Robotic Systems (RS)

Improved Reliability Testing and Modeling of Electronics with Multi-DOF Vibration in Unmanned Army Ground Vehicles

by Ed Habtour; David Mortin; Cholmin Choi; Abhijit Dasgupta


The functionality of the next-generation Department of Defense platforms, such as the Small Unmanned Ground Vehicles (SUGV) and Small Unmanned Arial Vehicles (SUAV), requires strongly electronics-rich architectures. The reliability of these systems will be dependent on the reliability of the electronics. These electronic systems and the critical components in them can experience extremely harsh thermal and vibrations environments. Therefore, it is imperative to identify the failure mechanisms of these components through experiments and simulation based on physics-of-failure methods.
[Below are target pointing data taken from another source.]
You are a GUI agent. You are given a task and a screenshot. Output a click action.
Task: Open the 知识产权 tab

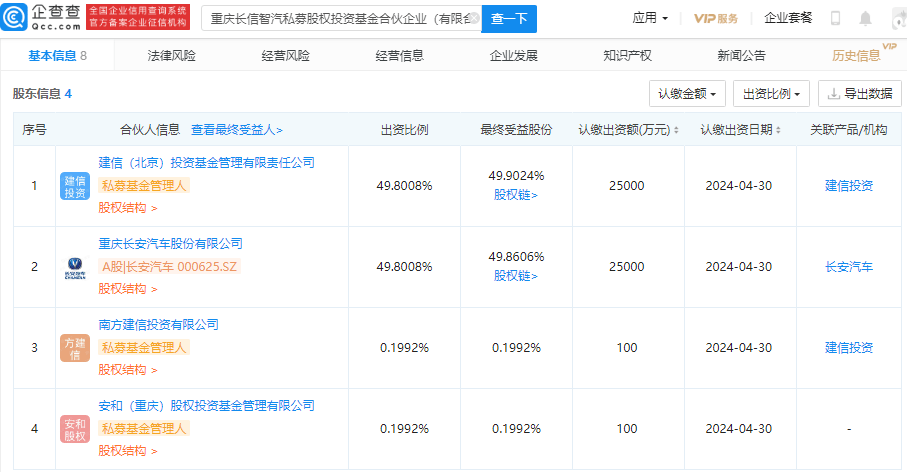pyautogui.click(x=627, y=56)
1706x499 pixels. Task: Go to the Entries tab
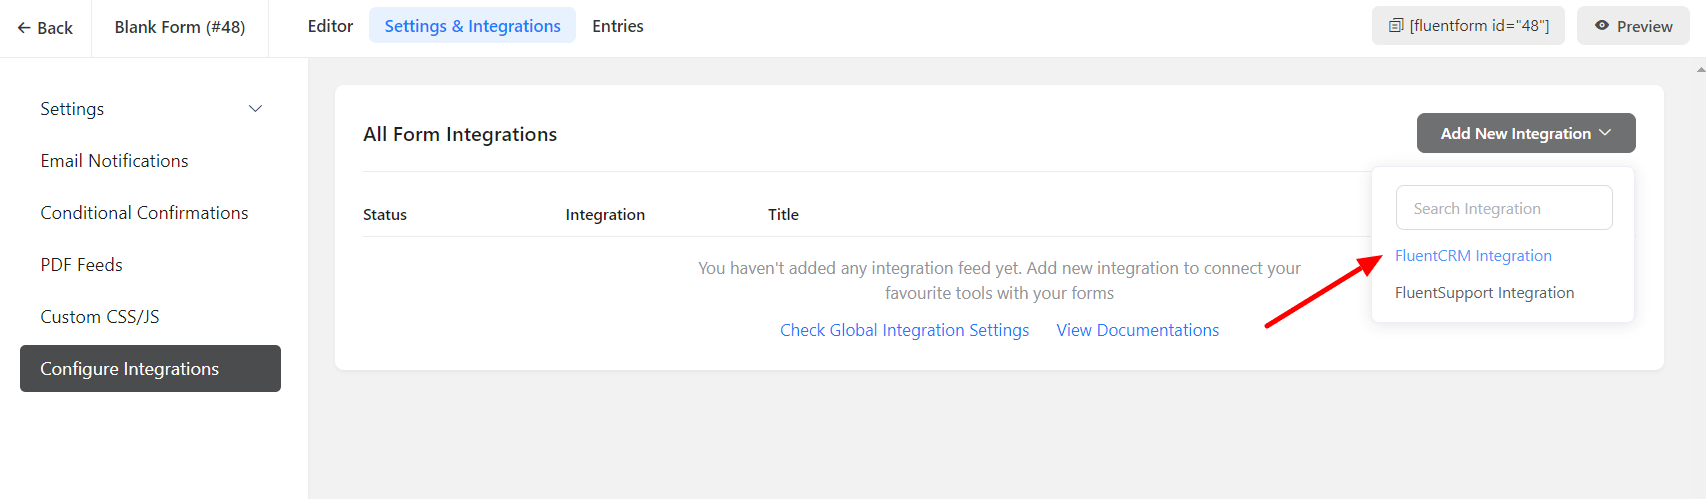tap(617, 26)
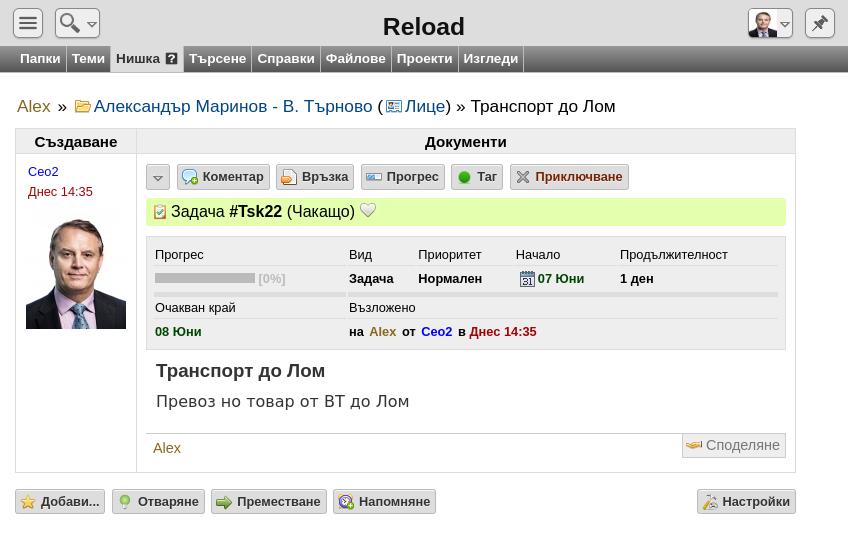Click the calendar icon beside 07 Юни
848x557 pixels.
point(527,279)

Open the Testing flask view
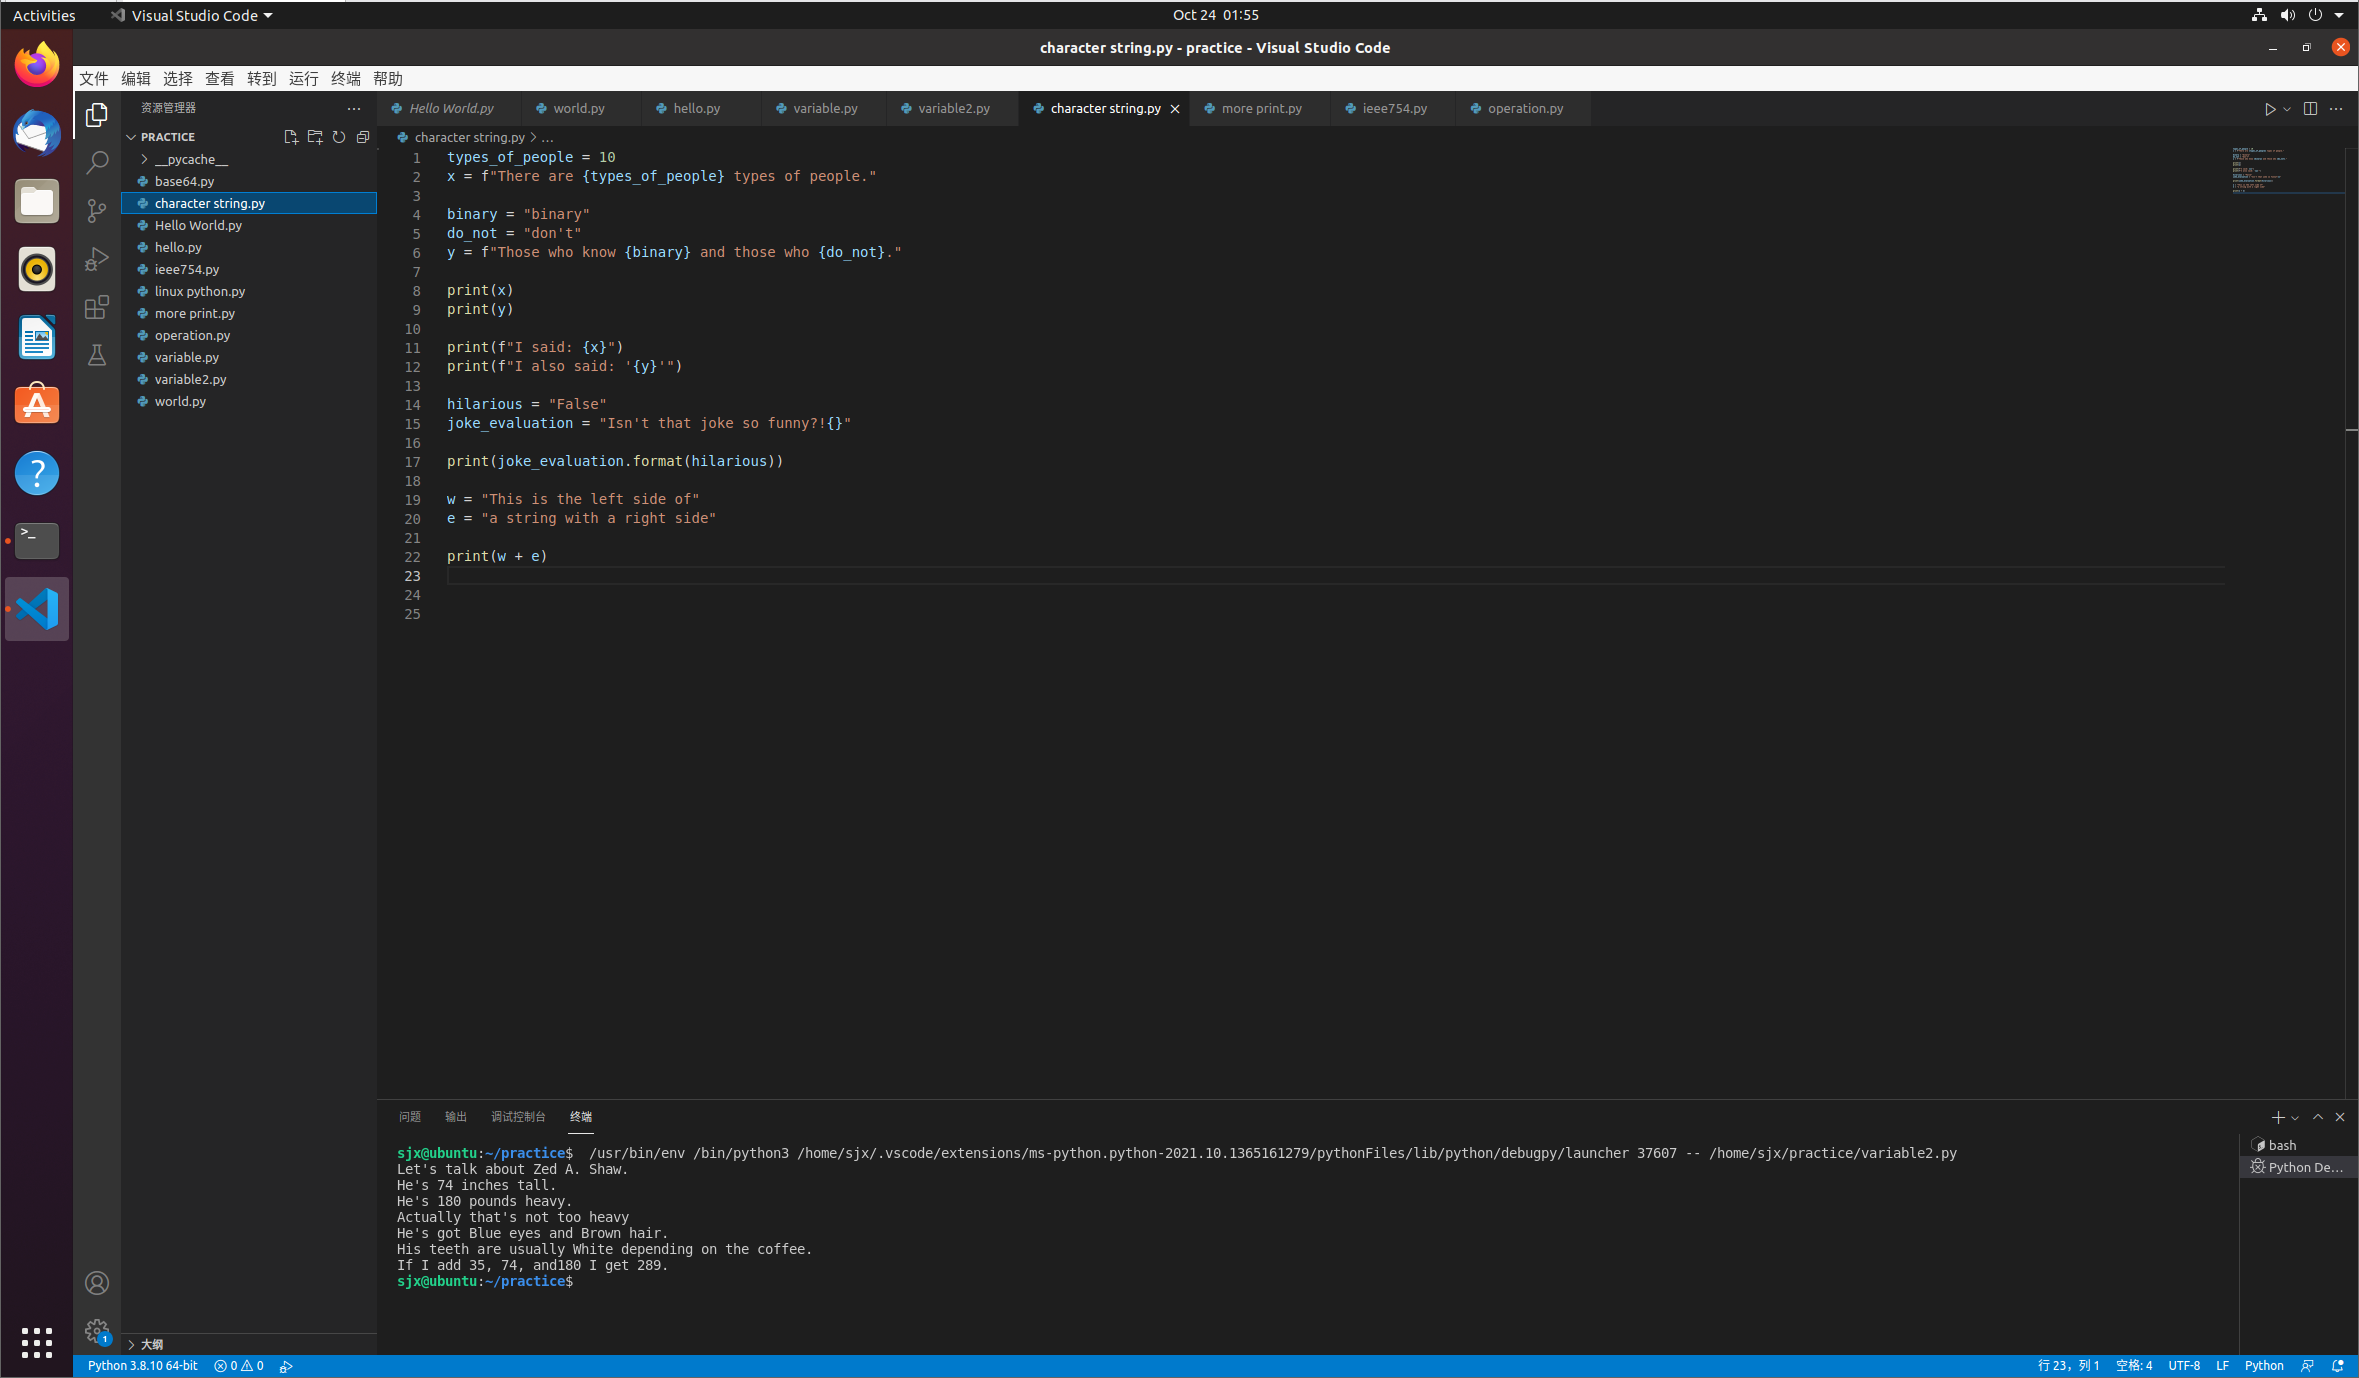click(x=97, y=355)
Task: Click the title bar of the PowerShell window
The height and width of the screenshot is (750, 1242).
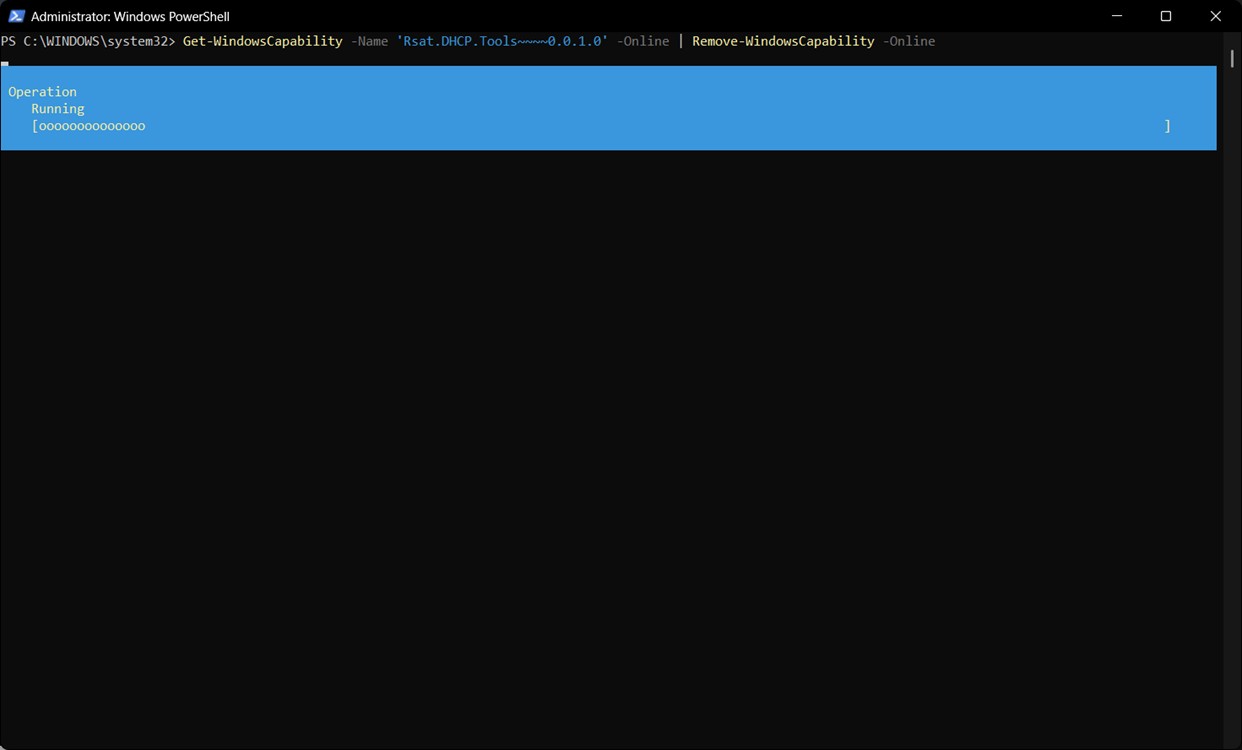Action: coord(600,16)
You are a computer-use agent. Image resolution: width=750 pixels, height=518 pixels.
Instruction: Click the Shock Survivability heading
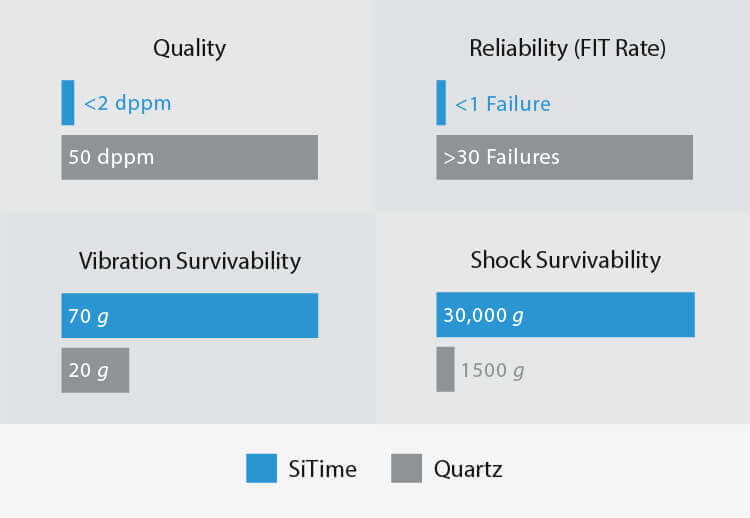[x=565, y=260]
One of the key challenges in re-creating life-cycle vibration conditions during design and qualification testing in the lab is the re-creation of simultaneous multi-axial excitation that closely mimics what the product experiences in the field. Currently, there are two common approaches in the industry when testing a prototype or qualifying a product for multi-axial vibration environments. One approach is option is to use sequential single-axis excitation along each of the three axes, via a single axial electrodynamic shaker. The second approach relies on repetitive shock shakers that produce simultaneous multi-axial vibration but with uncontrolled power spectral density (PSD) profiles. Consequently, the dominant failure modes in the field are sometimes very difficult to duplicate in a laboratory test using the options stated above. The US Army Materiel Systems Analysis Activity (AMSAA) is currently collaborating with the Center for Advanced Life Cycle Engineering (CALCE) at the University of Maryland, to develop test methods that better capture unforeseen design defects in the prototyping and qualification stages, by better replication of the multi-axial life-cycle vibration conditions. This effort has led to the use of a novel multi degrees of freedom (M-DOF) electrodynamic shaker to ruggedize designs for fatigue damage due to random vibration. The PSD profiles can be controlled on this shaker simultaneously along all six DoF (three translation and three rotational). This paper discusses the merits of vibration testing methods with a M-DoF shaker and the cost savings associated with such an approach. The M-DoF shaker may detect critical failures earlier in the development cycle than have been traditionally possible with existing shaker technologies; and therefore produce more cost effective and reliable systems for our warfighters.